最初の世界はマクロスFです。
よろしくお願いいたします。
宇宙、辺り一面が漆黒の海の中で無数に輝く星々。
地球より遠く離れた銀河で1機のMSが漂っていた。
「……ん、あれ?寝てたのか……?」
何かのシートに座っていた男は目を覚ますと、体を伸ばし始める。
「ふあ~ヤバいな、いつのまにか寝落ちしてた。今って何時だ?」
体を伸ばして意識が覚醒した男はここであることに気づく。
自分がに何に座っているかを。
「これってMSのコックピットだよな?」
アニメなどで何度も見たことがあるコックピットに、男は試しにとスイッチを押す。
すると機体は起動して、外の光景を映し出した。
「ははは……まじもんのMSかよ。しかも宇宙とかどんなドッキリ?」
試しに操縦桿を握って動かすと、金色の腕が上下に動く姿が見えた。
「金色?この機体って」
男は自分が乗っている機体のデータを確認する。
「型式番号MSN-100。やっぱり百式だ」
百式とはZガンダムで登場した金色のMS。
クワトロ・バジーナの乗機で個人的にかっこいいと思う機体だ。
「まてよ……オプションパーツ?こんなものは百式になかったはずだ」
更にデータを見ると、そこには3つのパーツが出される。
「なになに改良型ウェポンコンテナ、サイコフレーム、ミノフスキー・クラフトってこの機体はもしかして……」
3つのパーツには男にとって覚えがあった。
「これって俺がGジェネシスでセットしたパーツだ。それに俺の声ってこんな声だっけ?」
渋くてかっこいいこの声に男がうんうん頭を唸らせていると、頭の中に歌声が響く。
「これは……歌…か?ひとまずはそこに行くしかないな」
この広大な宇宙で行く当てもない。
「だけど、何でこんなに動かし方がわかるんだ?」
操縦桿、トリガー、ペダル、どういうわけかMSの操縦方法がわかるのだ。
疑問に思いながらも、機体を歌声の方へと移動させるのであった。
「こいつは……」
歌の聞こえた方向へ向かうと、そこにはドーム状の大型宇宙船に複数の戦艦がいた。
「確かマクロスで出てたよな。
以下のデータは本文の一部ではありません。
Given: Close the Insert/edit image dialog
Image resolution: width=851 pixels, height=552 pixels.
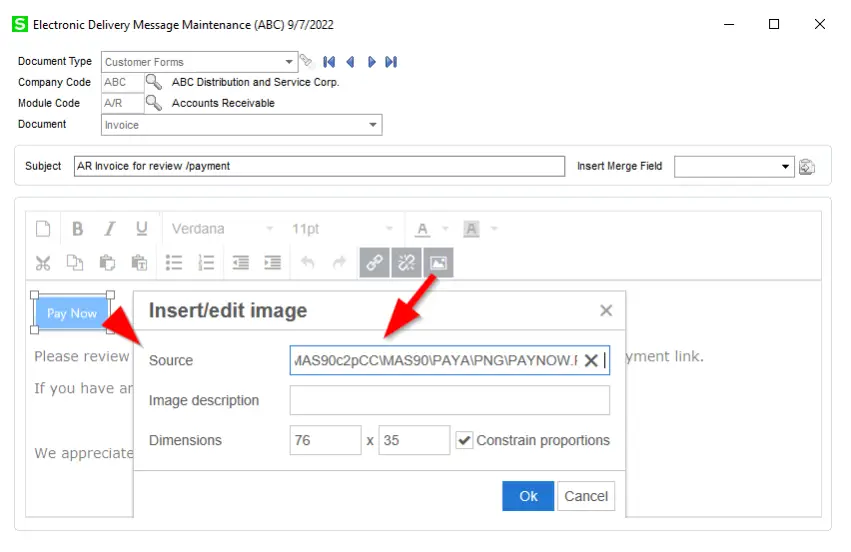Looking at the screenshot, I should [x=606, y=311].
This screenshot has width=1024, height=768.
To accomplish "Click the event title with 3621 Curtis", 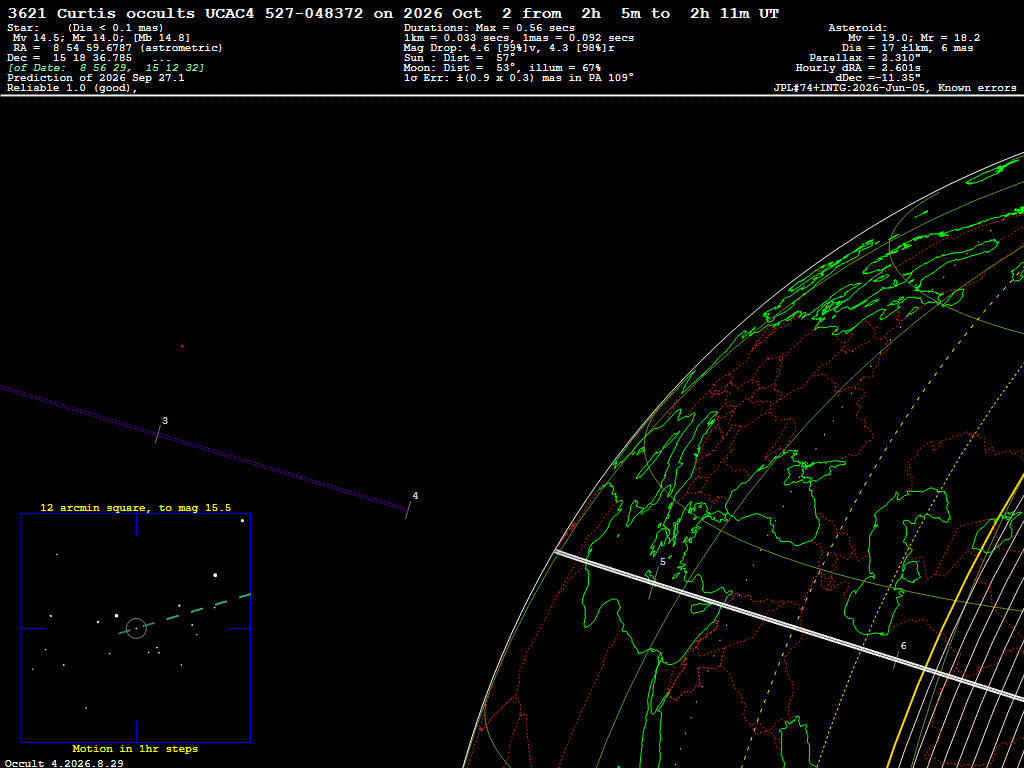I will [393, 14].
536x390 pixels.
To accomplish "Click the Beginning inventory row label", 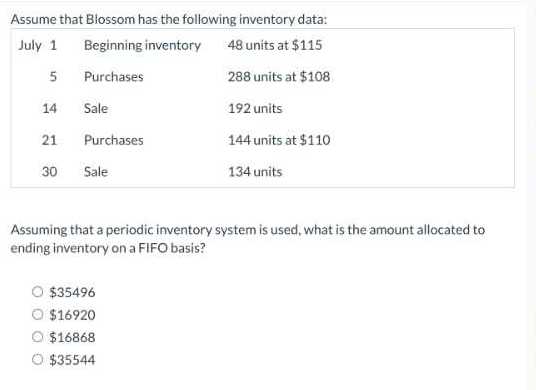I will (143, 45).
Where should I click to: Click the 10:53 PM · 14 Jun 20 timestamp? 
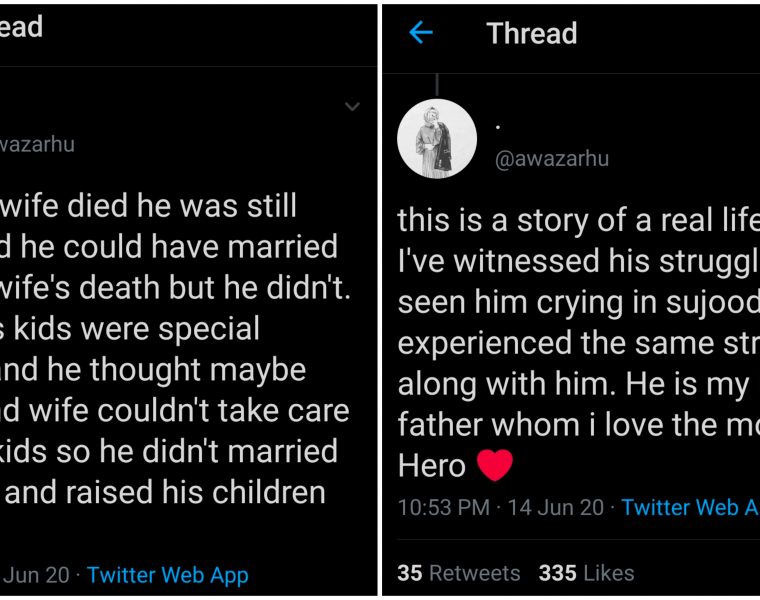[x=500, y=507]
あ~あんまり見てなかったからわからねえ」
マクロスという作品は男も知ってはいるが、そこまで詳しいわけではない。
CMやアニメなどでちらっと見た程度だ。
「それに戦闘中って。………よし!男は度胸!いくぞ!」
操縦桿を握りなおし、男は戦場へと赴く。
「酷いもんだなこりゃ」
戦況は青い戦闘機が虫のような生物に簡単に墜とされている。
攻撃してはいるものの全く命中していない。
「俺のパイロットしての技量がどれほどか試させてもらうぞ!」
ビームライフルを構え、青い戦闘機を追う生物に狙い打つ。
「当たれ!」
1発目は外してしまったが、もう一度ビームを撃つと今度は命中し爆散した。
そのまま戦闘機に近寄ると、並行しながら通信回線を開く。
「そこの戦闘機!聞こえるか!」
「き、聞こえる!さ、先程のビームは貴官が?」
繋がった通信からパイロットの震える声が聞こえる。
危うく撃墜されそうだったという恐怖や焦りのせいだろう。
「そうだ。ここは俺が引き受ける。あんたはさっさと後退しろ」
「りょ、了解した!救援に感謝する!」
青い戦闘機は急いで母艦へ後退していった。
「さて、自分から引き受けたんだ。やってみせるさ」
移動しながらビームライフルを連射し、次々と敵生物を撃ち落としていた。
「ん?あの2機の戦闘機は他の奴らとは違うな」
ふと目に入った2機の戦闘機。
他の青い戦闘機とは違い敵生物を撃ち落としている。
「それに装備を少し違うな。あれはこいつらのことをしっていたのか!っと」
接近してきた敵生物を腰部からビームサーベルを取り出して切り裂く。
すると、先ほど見ていた戦闘機の1機がこちらに近付いてきた。
『こちらはS.M.S所属、スカル小隊リーダーオズマ・リーだ。貴官は何処の所属だ?』
「所属はない。俺は………ヴィンセント、ヴィンセント・クラウス。ただの傭兵だ。そちらを援護するから撃たないでくれよ」
『……了解した。協力に感謝する』
そのまま別れて敵生物へビームライフルを連射して撃墜する百式。
そして、敵生物のビーム砲は回避しながら接近し、ビームサーベルを展開して切り裂く。
「何て腕だ……」
的確に敵生物へ攻撃を命中させ、俊敏に攻撃を回避する百式の動きにオズマは思わず声に出していた。